Otherwise you’re possibly stuck with doing it in two places, once for ssh and once for X.
Still think a symlink is the easiest way though :-)
Posted by Frank O'Dwyer on August 3rd, 2008.
Put it in
.config/FreeDesktop, of course! ;)Posted by Roberto on August 3rd, 2008.
Roberto: you’re all comedy all the time, you are :-)
Posted by sil on August 3rd, 2008.
I think .bashrc is loaded whenever bash is started.. And the gdm startup is a bash script (or maybe you use a crappy distro that uses another shell for gdm? Maybe this shell has an equivalent file?) On a unix system, I’ll bet there’s a shell somewhere in starting mostly anything.
Posted by Tester on August 4th, 2008.
Posted by sil on August 4th, 2008.
You will find that ~/.profile is parsed when you login both via gdm (with almost all sessions managers too) and when you ssh in.
Go ahead and try it:
echo ”.profile was called” >> $HOME/bash-startup
Posted by karl on August 4th, 2008.
I can confirm that ~/.profile is called when you log in - I use it to load the colour profile for my monitor, and so just after I log in first the screen does a noticeable colour shift.
Posted by Michael Maclean on August 4th, 2008.
Michael Maclean: aha.

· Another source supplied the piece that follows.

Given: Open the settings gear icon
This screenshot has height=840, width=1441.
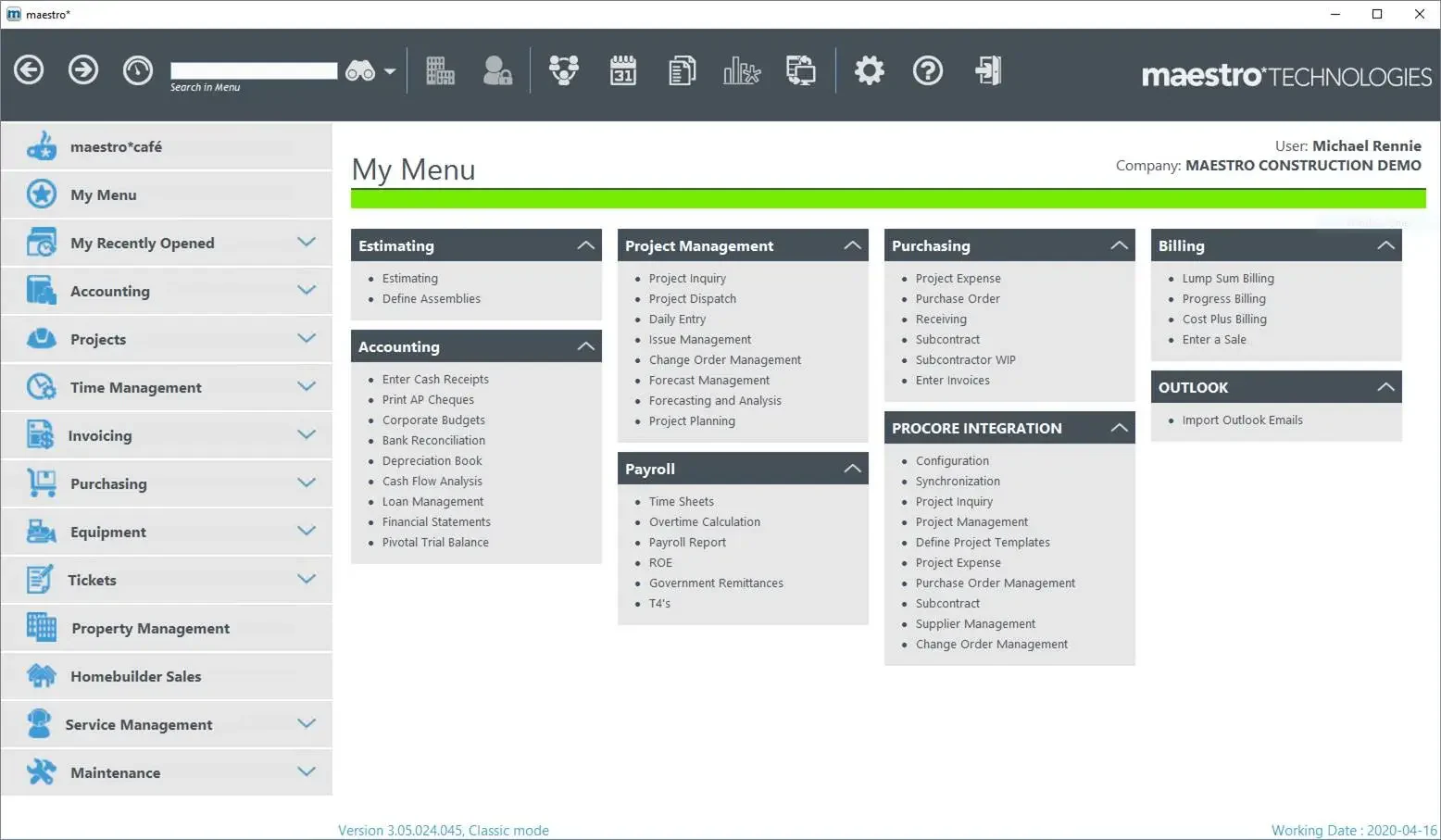Looking at the screenshot, I should pos(869,70).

Yes. It does get run. *After* your autostart applications are autostarted. Useful, I don’t think. :)
Posted by sil on August 4th, 2008.
Well it doesn’t sound like there is any single clean way of accomplishing it at the mo then.

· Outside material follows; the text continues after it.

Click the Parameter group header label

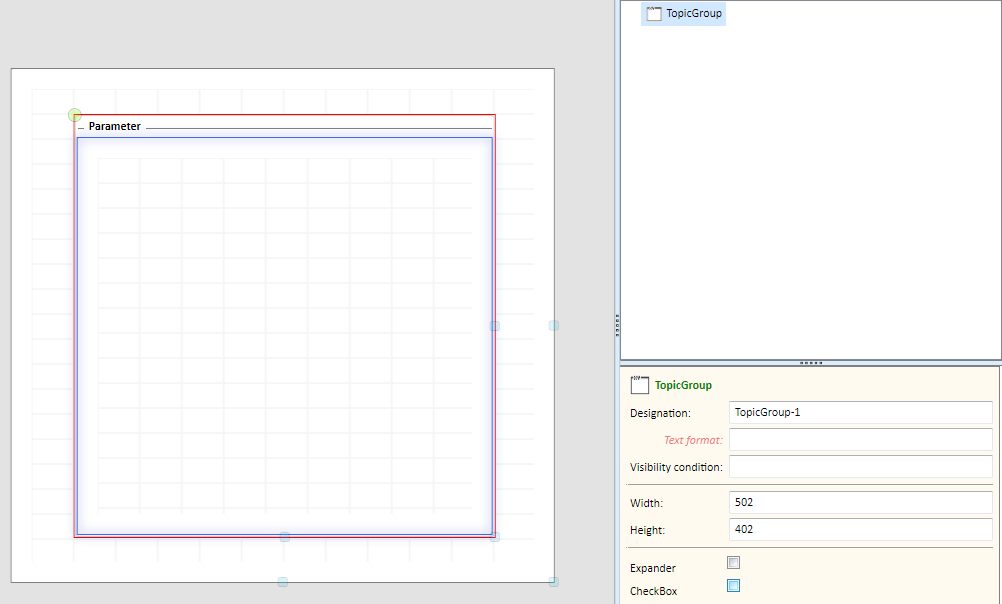pyautogui.click(x=114, y=127)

You can get anything run before starting your session using ~/.dmrc ~/.xsession and ~/.profile.
in ~/.dmrc
[Desktop]
Session=default
in ~/.xsession (assuming your still using gnome)
export XDG_CONFIG_HOME=$HOME/Settings
gnome-session
in ~/.profile add your XDG_CONFIG_HOME line to the end (or beginning) too. .profile wont be read till after things have autostarted, but that dont matter as the var is already exported in ~/.xsession. It is only there for when you open terminals/bash/dash.
Posted by karl on August 5th, 2008.
Oh, I didn’t realise it was after the autostart apps. But then, I don’t have any :)
Posted by Michael Maclean on August 5th, 2008.
CDE sources your profile at login if you set DTSOURCEPROFILE=true in ~/.dtprofile. It sounds like this is the behaviour you’re after.
You could get this by creating a .xsession that starts
#!/bin/bash –login
Posted by Peter Oliver on August 10th, 2008.
Did you ever find a solution to this elsewhere? I’m quite interested in this as well.
Posted by Dennis Fisher on September 4th, 2008.